I realized that I haven’t been on top of making sure Thor understands that happiness is his choice and his decision. I want him to understand that his attitude is his to command, and his temper does not have to be a reaction to the world. I never want him to wait for someone, or something else to make his day good. So, when we got in the car this morning, I asked him, “What are we going to do to make this day good?”
He wasn’t sure, so I told him what I was going to do.
“I am going to find something good to say about everyone,” I told him. “I am going to tell people nice things. If I think someone looks nice, I will tell them. If I think they do a good job, I will tell them.”

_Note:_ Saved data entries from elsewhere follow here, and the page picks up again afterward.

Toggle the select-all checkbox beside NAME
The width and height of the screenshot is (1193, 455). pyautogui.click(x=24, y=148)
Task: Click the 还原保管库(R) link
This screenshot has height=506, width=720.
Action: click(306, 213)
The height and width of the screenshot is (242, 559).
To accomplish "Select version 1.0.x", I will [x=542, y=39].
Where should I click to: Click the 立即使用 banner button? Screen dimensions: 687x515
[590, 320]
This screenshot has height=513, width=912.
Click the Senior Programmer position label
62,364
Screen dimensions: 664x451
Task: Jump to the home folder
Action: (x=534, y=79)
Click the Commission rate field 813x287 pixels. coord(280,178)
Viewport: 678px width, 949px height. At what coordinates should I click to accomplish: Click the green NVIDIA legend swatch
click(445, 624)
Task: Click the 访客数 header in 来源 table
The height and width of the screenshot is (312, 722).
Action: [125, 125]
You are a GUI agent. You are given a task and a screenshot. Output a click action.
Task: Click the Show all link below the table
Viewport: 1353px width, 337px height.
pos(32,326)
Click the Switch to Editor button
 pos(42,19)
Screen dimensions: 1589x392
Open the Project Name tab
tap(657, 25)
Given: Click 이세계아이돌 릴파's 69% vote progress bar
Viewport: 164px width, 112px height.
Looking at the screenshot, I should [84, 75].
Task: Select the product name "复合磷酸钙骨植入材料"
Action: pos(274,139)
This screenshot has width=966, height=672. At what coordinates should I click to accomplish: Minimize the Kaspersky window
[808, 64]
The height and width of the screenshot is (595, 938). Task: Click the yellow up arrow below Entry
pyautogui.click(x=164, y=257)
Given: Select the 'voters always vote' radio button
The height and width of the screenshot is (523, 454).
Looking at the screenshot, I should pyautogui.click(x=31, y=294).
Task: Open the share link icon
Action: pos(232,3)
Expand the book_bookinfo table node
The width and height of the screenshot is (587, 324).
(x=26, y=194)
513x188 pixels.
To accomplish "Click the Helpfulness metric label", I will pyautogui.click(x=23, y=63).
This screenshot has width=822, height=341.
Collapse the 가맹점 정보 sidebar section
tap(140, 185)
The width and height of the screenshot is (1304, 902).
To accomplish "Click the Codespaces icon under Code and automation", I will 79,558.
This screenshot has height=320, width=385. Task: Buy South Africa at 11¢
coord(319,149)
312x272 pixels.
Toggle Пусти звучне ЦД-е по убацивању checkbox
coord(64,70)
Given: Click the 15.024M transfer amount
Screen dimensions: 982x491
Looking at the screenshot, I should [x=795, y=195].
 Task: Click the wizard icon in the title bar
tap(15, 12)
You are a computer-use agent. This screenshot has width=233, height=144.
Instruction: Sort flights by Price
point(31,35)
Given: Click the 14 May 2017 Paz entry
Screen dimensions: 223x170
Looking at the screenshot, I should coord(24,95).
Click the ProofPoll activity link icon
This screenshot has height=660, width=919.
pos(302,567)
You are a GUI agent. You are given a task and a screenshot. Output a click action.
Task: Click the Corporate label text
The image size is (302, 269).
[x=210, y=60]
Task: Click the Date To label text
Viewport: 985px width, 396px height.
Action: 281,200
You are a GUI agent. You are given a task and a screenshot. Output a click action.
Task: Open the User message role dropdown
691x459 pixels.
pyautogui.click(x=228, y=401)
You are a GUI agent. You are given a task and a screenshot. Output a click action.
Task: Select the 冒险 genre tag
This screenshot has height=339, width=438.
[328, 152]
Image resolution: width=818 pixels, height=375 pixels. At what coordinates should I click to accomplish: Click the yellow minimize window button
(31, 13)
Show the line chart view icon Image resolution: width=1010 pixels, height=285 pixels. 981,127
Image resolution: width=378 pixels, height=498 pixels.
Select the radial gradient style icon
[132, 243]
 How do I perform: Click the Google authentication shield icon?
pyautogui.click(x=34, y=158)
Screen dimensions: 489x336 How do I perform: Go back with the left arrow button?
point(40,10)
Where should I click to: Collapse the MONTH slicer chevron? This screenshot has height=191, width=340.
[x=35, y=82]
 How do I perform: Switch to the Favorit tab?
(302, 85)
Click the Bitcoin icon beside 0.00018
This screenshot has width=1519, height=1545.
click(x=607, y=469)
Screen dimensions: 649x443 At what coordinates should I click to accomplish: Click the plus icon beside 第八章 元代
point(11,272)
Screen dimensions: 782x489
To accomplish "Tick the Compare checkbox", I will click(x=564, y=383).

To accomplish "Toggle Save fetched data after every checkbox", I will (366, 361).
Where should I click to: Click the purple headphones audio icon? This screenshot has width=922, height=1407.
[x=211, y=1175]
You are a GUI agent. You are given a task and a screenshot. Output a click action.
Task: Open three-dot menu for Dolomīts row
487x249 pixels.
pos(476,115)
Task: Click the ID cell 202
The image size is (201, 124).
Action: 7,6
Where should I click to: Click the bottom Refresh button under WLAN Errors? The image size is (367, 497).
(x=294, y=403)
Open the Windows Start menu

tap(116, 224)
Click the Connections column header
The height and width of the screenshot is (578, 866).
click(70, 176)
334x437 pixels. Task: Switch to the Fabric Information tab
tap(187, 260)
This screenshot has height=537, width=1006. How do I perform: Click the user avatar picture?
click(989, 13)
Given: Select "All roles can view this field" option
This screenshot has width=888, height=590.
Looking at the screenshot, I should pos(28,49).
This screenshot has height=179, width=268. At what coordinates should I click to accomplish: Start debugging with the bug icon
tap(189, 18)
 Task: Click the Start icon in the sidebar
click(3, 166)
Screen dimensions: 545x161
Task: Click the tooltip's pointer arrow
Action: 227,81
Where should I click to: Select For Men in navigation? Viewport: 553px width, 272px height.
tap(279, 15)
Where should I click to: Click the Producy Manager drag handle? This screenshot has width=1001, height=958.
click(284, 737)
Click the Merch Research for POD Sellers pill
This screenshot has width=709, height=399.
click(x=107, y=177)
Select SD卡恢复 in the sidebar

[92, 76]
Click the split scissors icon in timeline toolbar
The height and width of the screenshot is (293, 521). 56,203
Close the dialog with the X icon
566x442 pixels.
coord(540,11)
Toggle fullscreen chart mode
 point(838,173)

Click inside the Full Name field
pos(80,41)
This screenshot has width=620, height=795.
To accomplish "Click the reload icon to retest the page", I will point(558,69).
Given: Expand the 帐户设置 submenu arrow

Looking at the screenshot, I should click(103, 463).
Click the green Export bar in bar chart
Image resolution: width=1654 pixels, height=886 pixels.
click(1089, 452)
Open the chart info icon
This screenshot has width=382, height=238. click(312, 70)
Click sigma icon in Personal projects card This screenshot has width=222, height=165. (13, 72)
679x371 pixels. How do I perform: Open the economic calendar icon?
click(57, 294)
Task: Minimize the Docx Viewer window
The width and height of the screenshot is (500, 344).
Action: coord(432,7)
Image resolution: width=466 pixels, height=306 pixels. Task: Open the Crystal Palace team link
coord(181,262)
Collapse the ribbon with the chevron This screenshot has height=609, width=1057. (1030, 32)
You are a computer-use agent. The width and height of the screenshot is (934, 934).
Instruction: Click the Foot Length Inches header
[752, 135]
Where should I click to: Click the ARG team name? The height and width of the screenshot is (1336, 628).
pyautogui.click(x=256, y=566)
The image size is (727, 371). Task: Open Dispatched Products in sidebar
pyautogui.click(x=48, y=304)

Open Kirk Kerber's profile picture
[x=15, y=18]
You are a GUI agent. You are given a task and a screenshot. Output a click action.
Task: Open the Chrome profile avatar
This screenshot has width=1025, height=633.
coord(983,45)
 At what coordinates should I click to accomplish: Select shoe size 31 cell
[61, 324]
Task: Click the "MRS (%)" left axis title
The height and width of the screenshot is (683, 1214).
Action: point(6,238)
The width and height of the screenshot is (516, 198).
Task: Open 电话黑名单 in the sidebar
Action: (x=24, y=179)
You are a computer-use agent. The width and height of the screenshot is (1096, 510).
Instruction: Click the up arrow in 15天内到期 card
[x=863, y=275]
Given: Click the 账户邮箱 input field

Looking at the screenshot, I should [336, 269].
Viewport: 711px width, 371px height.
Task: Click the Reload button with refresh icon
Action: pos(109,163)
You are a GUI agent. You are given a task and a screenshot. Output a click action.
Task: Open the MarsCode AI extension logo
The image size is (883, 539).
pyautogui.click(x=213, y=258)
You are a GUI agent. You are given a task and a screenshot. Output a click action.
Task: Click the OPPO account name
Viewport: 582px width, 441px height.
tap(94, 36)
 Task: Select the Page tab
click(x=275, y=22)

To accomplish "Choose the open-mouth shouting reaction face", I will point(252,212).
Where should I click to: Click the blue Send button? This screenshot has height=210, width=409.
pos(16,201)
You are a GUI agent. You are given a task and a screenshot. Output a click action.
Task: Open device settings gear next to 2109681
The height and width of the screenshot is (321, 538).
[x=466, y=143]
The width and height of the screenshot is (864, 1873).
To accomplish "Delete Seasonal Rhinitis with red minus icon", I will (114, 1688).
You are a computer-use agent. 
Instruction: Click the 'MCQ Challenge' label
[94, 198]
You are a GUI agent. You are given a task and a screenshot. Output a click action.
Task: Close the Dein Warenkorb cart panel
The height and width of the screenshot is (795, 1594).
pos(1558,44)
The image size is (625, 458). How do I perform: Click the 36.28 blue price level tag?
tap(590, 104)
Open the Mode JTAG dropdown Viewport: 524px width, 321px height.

He smiled and intoned, because it was an imitation of some vegetable he’s been watching, “Reckless words pierce like a sword, but the tongue of the wise brings healing. That’s Proverbs.”
Good old Proverbs. Proverbs and Romans are my stomping grounds. Another Proverb says that you should not only get wisdom, but that you must have understanding of that wisdom. Knowing the square root of pi doesn’t mean you know how to apply it to anything useful, and what good is knowing 1.772453850905516027298167483314 if you don’t know what it means, or how to get there?
So, I said to Thor, “That is the truth.” And I asked him, “How are you going to use that?”
He still wasn’t sure, so I offered some understanding of the wisdom. “You can use your words to make people feel good, and seeing that you have made someone happy will make you happy.
“How about you tell one of your teachers thank you for taking such good care of you? And, how about you tell one of your friends what you like about him? And, if you think someone is good at a game, why don’t you say so? Then, you’ll make someone else’s day good, and that will help make your day good.”
He liked that. I like that.
I’m not telling you I am always on top of this. I’m telling you that I let life get to me last week, and I ignored a lot of opportunities to turn my attitude around because it felt better (or at least easier) to wallow. But I have it back on track this week. I started with apologizing to someone for an overreaction I had. As I explained to Thor, “Sometimes, you realize you were wrong a few days later. You still have to bite that bullet and go say so.”